_EXERCISE_
Please transcribe exactly the lines from the one containing "Close the control properties popup" through the end of the records below, both included, and nothing else.

_MATERIAL SHOWN_

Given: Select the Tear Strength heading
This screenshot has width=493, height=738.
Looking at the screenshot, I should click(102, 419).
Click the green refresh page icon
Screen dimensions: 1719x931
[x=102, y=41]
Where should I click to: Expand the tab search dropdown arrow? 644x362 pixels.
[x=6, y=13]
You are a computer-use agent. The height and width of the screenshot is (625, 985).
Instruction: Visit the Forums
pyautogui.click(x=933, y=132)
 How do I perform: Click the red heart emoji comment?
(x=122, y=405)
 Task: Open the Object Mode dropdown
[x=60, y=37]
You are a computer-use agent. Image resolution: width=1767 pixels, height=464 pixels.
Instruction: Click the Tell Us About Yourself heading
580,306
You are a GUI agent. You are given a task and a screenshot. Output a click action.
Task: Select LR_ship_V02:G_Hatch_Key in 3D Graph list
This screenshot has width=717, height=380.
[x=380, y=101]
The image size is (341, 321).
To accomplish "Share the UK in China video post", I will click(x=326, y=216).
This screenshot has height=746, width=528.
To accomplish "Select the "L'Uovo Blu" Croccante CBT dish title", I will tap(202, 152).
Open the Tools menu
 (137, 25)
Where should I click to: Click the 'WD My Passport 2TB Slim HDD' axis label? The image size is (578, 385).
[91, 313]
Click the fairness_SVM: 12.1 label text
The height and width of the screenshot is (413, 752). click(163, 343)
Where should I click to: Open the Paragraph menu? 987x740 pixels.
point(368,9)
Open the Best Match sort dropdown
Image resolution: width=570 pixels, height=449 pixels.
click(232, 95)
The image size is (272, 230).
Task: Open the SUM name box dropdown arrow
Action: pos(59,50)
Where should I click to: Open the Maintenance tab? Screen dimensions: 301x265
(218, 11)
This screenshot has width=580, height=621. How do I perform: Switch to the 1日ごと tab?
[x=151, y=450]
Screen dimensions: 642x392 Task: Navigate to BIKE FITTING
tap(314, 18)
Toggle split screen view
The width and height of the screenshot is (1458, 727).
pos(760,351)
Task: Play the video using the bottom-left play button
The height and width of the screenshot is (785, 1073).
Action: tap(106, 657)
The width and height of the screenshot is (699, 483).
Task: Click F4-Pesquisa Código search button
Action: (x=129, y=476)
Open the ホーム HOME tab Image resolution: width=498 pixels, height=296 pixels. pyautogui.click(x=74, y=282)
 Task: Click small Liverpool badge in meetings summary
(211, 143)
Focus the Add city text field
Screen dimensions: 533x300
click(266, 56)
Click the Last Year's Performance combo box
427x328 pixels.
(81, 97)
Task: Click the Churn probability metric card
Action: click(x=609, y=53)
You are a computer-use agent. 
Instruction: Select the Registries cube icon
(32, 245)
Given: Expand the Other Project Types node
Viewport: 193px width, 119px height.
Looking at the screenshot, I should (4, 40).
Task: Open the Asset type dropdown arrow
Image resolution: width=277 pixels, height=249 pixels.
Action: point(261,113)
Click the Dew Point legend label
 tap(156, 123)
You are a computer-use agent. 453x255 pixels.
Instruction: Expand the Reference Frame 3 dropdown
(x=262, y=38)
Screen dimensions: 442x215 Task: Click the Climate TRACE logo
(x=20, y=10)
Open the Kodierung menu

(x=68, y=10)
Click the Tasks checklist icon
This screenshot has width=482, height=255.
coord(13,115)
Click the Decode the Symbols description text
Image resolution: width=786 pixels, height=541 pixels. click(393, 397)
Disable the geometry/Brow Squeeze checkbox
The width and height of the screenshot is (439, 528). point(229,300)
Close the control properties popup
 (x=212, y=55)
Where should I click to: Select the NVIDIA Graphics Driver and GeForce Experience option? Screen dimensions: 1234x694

_REPLY_
Close the control properties popup
 (x=212, y=55)
Where should I click to: Select the NVIDIA Graphics Driver and GeForce Experience option? Screen dimensions: 1234x694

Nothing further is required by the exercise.